The convergence determination unit 50 determines the convergence of the neural network model on the basis of the change in the variational probability. Specifically, the convergence determination unit 50 determines whether the obtained parameter and the estimated variational probability satisfy the optimization criterion.
Each parameter is updated by the parameter estimation unit 20 and the variational probability estimation unit 30. Therefore, for example, when an update width of the variational probability is smaller than the threshold value or the change in the lower limit value of the log marginal likelihood is small, the convergence determination unit 50 determines that the estimation processing of the model has converged, and the process is terminated. On the other hand, when it is determined that the convergence is not complete, the processing of the parameter estimation unit 20 and the processing of the variational probability estimation unit 30 are performed, and the series of processing up to the node deletion determination unit 40 is repeated.
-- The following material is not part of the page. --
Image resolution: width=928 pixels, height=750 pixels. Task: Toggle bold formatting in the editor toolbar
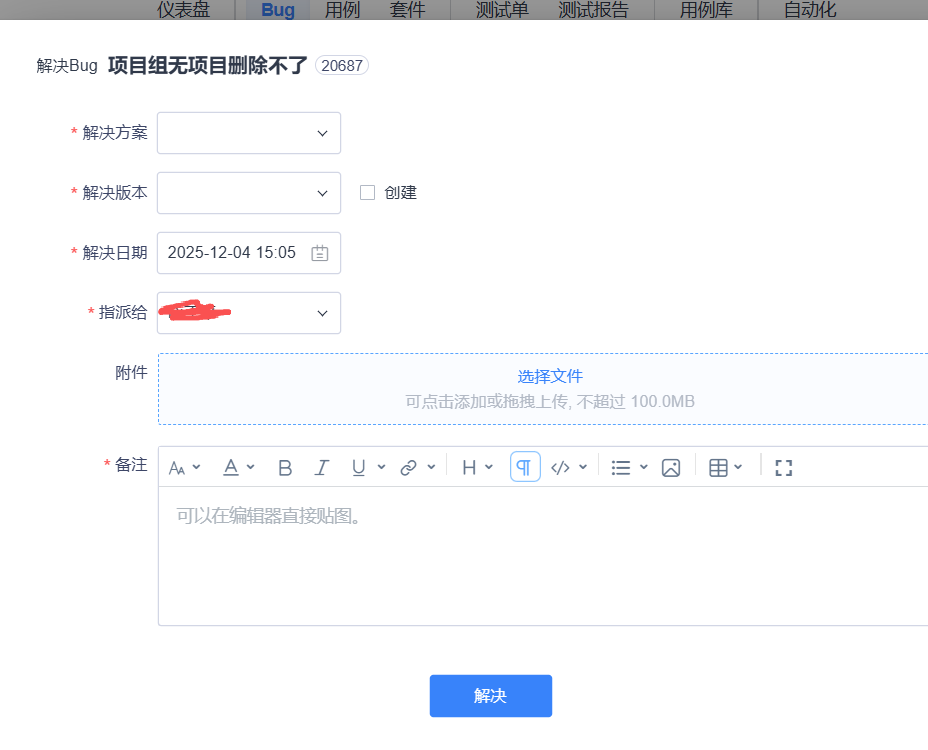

The optimization criterion is determined in advance by a user or the like, and is stored in the storage unit 60.
The initial value setting unit 10, the parameter estimation unit 20, the variational probability estimation unit 30, the node deletion determination unit 40, and the convergence determination unit 50 are implemented by a CPU of a computer operating according to a program (model estimation program). For example, the program is stored in the storage unit 60, and the CPU may read the program to operate as the initial value setting unit 10, the parameter estimation unit 20, the variational probability estimation unit 30, the node deletion determination unit 40, and the convergence determination unit 50 according to the program.
Further, each of the initial value setting unit 10, the parameter estimation unit 20, the variational probability estimation unit 30, the node deletion determination unit 40, and the convergence determination unit 50 may be implemented by dedicated hardware. Furthermore, the storage unit 60 is implemented by, for example, a magnetic disk or the like.
Next, operation of the model estimation device according to the present exemplary embodiment will be described. FIG. 2 is a flowchart illustrating exemplary operation of the model estimation device according to the present exemplary embodiment.
The model estimation device 100 receives input of the observation value data, the number of initial nodes, the number of initial layers, and the optimization criterion as data used for the estimation processing (step S11). The initial value setting unit 10 sets variational probability and a parameter on the basis of the input observation value data, the number of initial nodes, and the number of initial layers (step S12).
The parameter estimation unit 20 estimates a parameter of the neural network that maximizes the lower limit of the log marginal likelihood on the basis of the observation value data, and the set parameter and the variational probability (step S13). Further, the variational probability estimation unit 30 estimates a parameter of the variational probability to maximize the lower limit of the log marginal likelihood on the basis of the observation value data, and the set parameter and the variational probability (step S14).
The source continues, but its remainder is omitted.